[TASK ITEM]
Where the word "computer" occurs in a line of the data, return the whole line.
• • • • • • •
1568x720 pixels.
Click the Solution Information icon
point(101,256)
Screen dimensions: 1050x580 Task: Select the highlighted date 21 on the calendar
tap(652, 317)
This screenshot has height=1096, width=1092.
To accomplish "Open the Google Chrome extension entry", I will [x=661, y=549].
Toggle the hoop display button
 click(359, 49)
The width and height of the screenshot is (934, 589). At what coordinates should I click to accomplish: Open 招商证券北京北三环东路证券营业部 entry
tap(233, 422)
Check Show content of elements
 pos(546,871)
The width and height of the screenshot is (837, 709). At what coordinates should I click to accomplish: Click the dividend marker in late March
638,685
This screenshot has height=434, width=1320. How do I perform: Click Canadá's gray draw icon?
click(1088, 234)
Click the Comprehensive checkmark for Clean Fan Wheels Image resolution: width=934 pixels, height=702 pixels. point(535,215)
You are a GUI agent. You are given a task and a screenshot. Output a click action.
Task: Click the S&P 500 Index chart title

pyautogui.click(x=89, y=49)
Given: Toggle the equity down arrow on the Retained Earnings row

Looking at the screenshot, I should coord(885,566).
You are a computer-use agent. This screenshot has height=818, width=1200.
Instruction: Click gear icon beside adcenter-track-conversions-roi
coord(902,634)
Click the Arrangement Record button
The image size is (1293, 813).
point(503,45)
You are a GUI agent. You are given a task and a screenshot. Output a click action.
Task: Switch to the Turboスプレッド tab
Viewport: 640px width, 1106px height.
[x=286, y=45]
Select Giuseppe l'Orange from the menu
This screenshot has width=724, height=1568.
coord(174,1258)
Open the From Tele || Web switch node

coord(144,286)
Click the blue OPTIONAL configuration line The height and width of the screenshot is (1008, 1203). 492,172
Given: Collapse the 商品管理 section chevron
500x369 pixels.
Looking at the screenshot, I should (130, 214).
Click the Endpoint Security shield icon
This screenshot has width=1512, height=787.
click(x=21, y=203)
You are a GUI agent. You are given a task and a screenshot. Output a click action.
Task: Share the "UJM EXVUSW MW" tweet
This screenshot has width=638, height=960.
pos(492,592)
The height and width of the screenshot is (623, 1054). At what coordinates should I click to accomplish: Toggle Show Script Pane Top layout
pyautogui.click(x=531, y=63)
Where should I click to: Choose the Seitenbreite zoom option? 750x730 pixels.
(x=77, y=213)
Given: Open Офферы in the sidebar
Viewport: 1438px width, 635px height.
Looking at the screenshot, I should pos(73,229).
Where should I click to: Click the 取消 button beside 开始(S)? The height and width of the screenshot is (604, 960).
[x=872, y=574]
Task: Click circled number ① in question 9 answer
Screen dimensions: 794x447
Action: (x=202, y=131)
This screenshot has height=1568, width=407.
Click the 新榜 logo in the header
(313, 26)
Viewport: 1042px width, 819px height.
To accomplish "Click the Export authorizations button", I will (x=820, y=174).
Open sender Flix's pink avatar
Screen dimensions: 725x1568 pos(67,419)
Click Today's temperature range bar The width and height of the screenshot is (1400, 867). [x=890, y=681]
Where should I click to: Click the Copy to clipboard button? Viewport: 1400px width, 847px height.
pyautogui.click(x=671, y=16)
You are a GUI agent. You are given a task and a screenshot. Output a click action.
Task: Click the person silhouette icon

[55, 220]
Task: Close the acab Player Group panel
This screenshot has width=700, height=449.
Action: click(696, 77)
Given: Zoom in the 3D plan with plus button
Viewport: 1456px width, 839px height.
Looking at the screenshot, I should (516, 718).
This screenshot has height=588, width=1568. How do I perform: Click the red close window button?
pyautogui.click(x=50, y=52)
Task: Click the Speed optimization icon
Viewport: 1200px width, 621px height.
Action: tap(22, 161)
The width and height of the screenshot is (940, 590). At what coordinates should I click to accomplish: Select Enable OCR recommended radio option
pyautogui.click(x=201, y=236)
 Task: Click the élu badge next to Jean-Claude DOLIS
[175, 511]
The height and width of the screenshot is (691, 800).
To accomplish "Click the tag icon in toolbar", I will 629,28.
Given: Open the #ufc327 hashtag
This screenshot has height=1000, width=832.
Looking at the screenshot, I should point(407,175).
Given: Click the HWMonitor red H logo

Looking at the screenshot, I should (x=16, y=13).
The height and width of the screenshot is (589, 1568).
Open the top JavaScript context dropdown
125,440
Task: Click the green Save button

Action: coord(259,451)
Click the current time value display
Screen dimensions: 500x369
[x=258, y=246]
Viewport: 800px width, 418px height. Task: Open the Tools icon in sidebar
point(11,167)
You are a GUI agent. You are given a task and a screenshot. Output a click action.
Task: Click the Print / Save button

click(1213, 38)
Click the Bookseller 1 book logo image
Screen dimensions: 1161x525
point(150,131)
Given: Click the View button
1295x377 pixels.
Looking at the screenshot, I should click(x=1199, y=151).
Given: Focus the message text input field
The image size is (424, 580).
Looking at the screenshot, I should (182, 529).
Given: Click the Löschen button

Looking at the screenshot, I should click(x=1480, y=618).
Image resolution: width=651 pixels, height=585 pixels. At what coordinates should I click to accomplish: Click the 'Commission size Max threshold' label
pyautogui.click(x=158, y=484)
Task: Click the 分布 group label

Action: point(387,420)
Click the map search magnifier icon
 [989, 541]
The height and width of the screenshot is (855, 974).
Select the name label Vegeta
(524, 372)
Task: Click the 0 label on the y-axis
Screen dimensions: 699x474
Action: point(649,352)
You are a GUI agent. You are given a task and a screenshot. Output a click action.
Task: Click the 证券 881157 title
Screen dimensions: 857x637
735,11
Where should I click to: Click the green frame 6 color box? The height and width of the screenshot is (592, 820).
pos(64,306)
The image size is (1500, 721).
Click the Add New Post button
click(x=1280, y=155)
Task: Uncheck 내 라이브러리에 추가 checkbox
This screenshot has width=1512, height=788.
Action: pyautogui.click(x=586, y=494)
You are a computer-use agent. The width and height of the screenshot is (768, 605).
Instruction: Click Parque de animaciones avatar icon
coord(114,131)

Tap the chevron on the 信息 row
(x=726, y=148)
• • • • • • •
[RESPONSE BOX]
You are a computer-use agent. This screenshot has height=818, width=1200.
You are a computer-use agent. The width and height of the screenshot is (768, 605).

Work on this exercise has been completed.